Dog World - Jason McKinney, Tabitha McKinney For the last few weeks I've been reading Dog World by Jason McKinney. I picked it up as part of the http://booktrailershowcase.com blog tour, which was organised by author Zee Monodee - and many thanks to my friend Zee for providing me with an ARC of it! :-)

Please find below my thoughts about it, both the good and the bad.

The Good
Dog Worldis a very action packed story, that brings you to the desserts of Iraq. Here, you follow a group of soldiers & marines fighting in a different kind of war than the one they thought they signed up for. A war between werewolves and humanity - a war where the werewolves don't stand united against mankind; fractions of the werewolves are fighting and siding with the humans.
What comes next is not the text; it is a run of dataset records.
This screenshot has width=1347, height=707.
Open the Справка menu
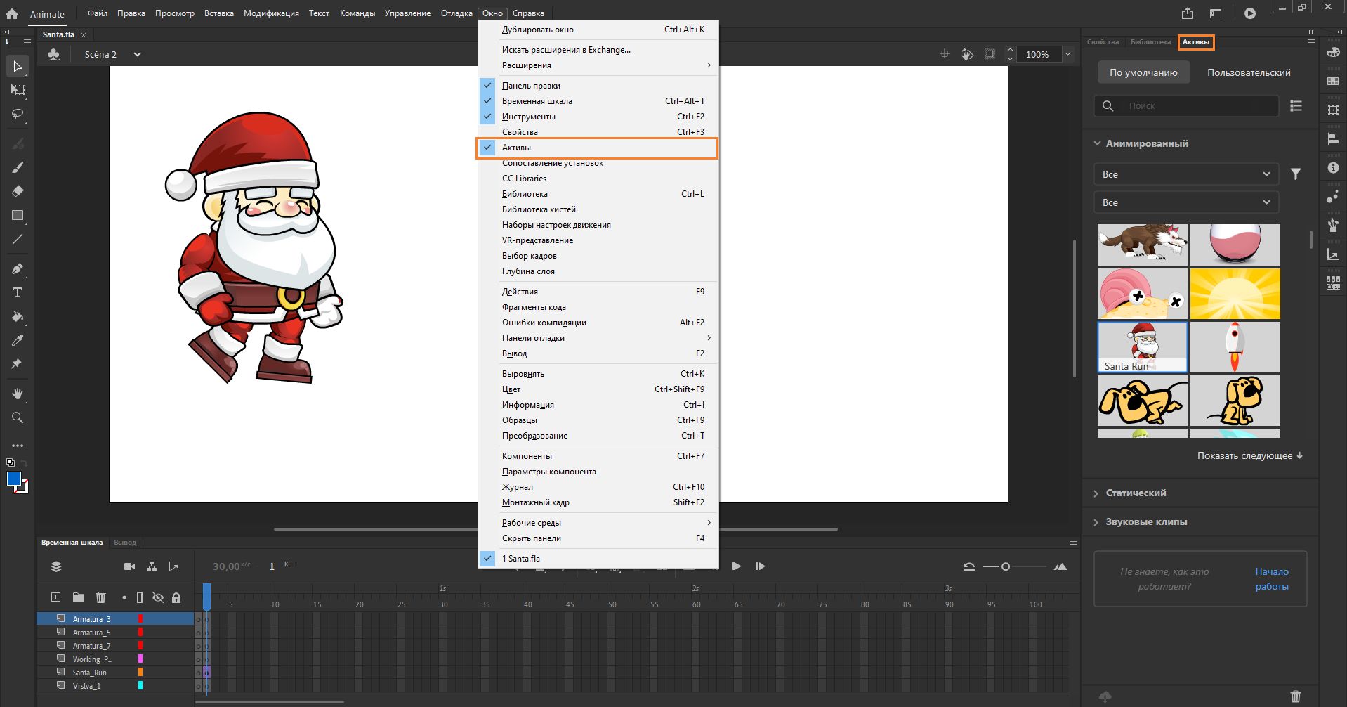[528, 13]
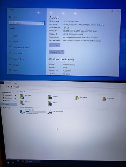The image size is (126, 167).
Task: Open the Windows Start menu button
Action: (8, 163)
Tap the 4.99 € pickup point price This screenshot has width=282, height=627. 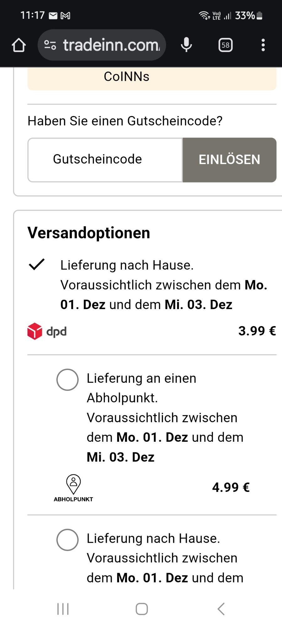pos(231,487)
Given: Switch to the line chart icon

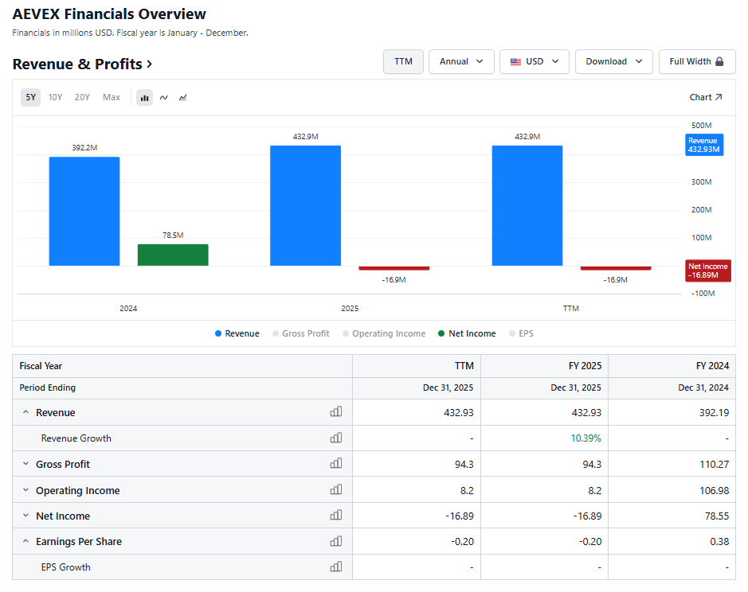Looking at the screenshot, I should (x=163, y=98).
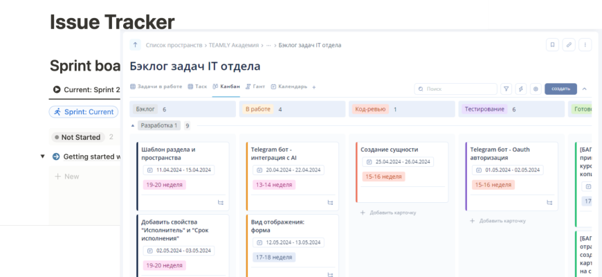Collapse the toolbar with the chevron up
This screenshot has width=602, height=277.
[x=584, y=89]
The action kicks off right from the start of the story and it quickly moves the it forward. Reading this book felt like you're watching an action packed movie - I could literally see this happening in my inner celluloid screen. I found the characters Walinski (with her split personality and werewolf-sniffing talents) and the female werewolf Mitchell particularly likable. In fact I have to say that it was nice and refreshing to see a female werewolf as one of the central characters, for that's not something that I've come across very often.

The Bad
This book is very poorly edited, I cannot stress this enough. It was not so much the occasional typos and random (and confusing) abbreviations here and there that were distracting while reading the story, as it was the badly broken up sentences and missing words that completely took the flow out of an otherwise good and action packed story. As much as it felt like watching a movie while reading it, then this book felt like you were watching a a poorly directed and poorly edited movie - think exploitation, but not in the cool Robert Rodriquez/Quentin Tarantino way. This is a shame, for the actual story line is really not not half bad, to be honest, even if not all characters were not equally well-developed. While reading, I did want to finish the book and learn of the fates of the characters I'd grown to like, so I have to admit that the bad editing didn't put me off enough not to continue reading - but it did seriously impede my perception and enjoyment of this novel.

The Verdict
It's a shame when indie-authors can't be bothered to proof read their work properly. It's not the first time that I've seen this, but I think that it's the first time I've seen it as bad as in this book. I sincerely hope that nothing worse than this is out there, but I fear that there is - after all it's not completely without reason that self-published books come with a "lesser quality" stigmata printed on their back! I suspect that indie-authors, who choose to publish books that are not ready to be published yet, go independent because they are so eager to get their work out there to the public, that they get cannot overcome the temptation to rush through the important editing and polishing process that would otherwise have made their work shine (and perhaps even go through the hassle of finding an agent, publisher, editor and what not). Instead they then end up publishing a half-finished book that you don't really want to read once you get started with it. Don't get me wrong, I can understand wanting to get your book published as soon as you can, but publishing with clear errors that will taint your reputation and skills as a writer, and apriori taint your future work as well? That I understand less. I don't understand how they can ignore, or perhaps even forget, how important steps editing, proofing and polishing are - it means everything. If a writer doesn't trust his/her own skills to do this, then he/she should enlist the service of a professional editor to take on this paramount task (and guess what, when you go with traditional publishing, then that's usually part of the package that you get). To me, skipping this part is just not good enough, nor is it professional enough! It's amateuristic, and personally I find it highly disrespectful towards the readers, who are actually paying for the book with their hard earned money. Luckily, that wasn't the case for me, I had my hands on an ARC and didn't have to spend anything on it other than my time, which in all frankness, I find valuable enough as it is already.